The vibrant church appealed to local millennials, and attendance rose steadily. Most of the people were new to church, which created a constant need for experienced leaders and teachers. It also soon became apparent that the growing congregation needed more space and a permanent building.
“When I see people who have led our Movement, I see heroes who have worked to build something.” — Greg Ford
Meanwhile, Pathway Church (AG) across town was struggling, numerically and financially. The well-established church owned an attractive, spacious building in a prime location, but the aging congregation was having a hard time attracting young people.

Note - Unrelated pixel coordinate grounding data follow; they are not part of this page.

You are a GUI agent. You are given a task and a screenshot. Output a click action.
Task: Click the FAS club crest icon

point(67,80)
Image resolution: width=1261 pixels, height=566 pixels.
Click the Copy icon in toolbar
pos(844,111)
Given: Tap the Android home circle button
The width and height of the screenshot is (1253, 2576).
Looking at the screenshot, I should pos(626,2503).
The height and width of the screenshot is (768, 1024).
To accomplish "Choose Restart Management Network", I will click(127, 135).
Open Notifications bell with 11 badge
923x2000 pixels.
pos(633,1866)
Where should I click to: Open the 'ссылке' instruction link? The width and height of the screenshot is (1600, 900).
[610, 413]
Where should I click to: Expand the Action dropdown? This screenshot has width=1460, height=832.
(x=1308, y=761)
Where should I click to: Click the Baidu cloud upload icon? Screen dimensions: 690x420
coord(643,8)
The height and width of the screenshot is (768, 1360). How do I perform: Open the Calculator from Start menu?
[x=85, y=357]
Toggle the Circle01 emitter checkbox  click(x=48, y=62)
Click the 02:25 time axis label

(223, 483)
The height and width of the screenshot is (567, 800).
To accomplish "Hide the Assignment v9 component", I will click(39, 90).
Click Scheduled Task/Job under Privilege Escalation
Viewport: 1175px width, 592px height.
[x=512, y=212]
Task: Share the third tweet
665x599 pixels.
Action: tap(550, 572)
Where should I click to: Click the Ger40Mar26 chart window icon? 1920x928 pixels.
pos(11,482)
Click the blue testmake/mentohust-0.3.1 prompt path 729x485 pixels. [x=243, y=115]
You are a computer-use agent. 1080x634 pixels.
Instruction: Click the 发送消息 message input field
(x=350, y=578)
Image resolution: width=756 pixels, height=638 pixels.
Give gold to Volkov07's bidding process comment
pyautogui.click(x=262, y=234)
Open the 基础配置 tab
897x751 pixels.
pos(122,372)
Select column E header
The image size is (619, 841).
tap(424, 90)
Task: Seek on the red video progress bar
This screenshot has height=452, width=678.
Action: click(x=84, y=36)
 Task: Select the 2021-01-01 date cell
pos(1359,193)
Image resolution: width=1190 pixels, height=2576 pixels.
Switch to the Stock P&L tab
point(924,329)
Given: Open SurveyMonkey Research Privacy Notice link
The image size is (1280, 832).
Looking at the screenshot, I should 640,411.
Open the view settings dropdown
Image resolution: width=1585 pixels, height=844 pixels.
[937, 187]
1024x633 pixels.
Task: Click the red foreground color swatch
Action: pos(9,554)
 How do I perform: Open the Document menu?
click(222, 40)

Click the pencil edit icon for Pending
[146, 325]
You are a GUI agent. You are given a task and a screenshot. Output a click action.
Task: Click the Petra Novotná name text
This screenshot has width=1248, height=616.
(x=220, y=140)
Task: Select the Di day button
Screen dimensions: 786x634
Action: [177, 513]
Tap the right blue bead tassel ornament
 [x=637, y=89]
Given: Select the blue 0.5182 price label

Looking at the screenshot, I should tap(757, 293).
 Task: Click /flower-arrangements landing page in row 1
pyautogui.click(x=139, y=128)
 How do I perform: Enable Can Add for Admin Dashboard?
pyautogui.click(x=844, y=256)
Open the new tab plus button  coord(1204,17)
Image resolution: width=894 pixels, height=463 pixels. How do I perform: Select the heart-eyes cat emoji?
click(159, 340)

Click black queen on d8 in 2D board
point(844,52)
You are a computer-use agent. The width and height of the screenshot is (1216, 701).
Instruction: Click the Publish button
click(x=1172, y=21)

So, the leaders at Pathway Church approached Ford about merging the two ministries. After talking, praying, and working with the Ohio Ministry Network, the congregations came together in 2016. Within a year, One Church doubled in size, and 500 people came to salvation. Last Easter, more than 2,300 people attended services.
“That doesn’t happen without Pathway Church opening that door,” Ford says. “We gained a lot of people who had been serving Christ for a long time. They brought tremendous maturity and wisdom. We needed what they brought, and they needed us.”
The seasoned Christians eagerly pitched in to help with mentoring, intercessory prayer and visitation ministries. And Ford and the younger congregants were careful to honor these saints by sharing their stories and publicly thanking them for their service.
“It’s a big mistake for my generation to disregard and fail to honor the work that has been done by previous generations,” Ford says. “Music styles, aesthetics and artistic styles are different from generation to generation. But when I see people who have led our Movement, I see heroes who have worked to build something, and I believe they are looking for someone who shares the same heart.”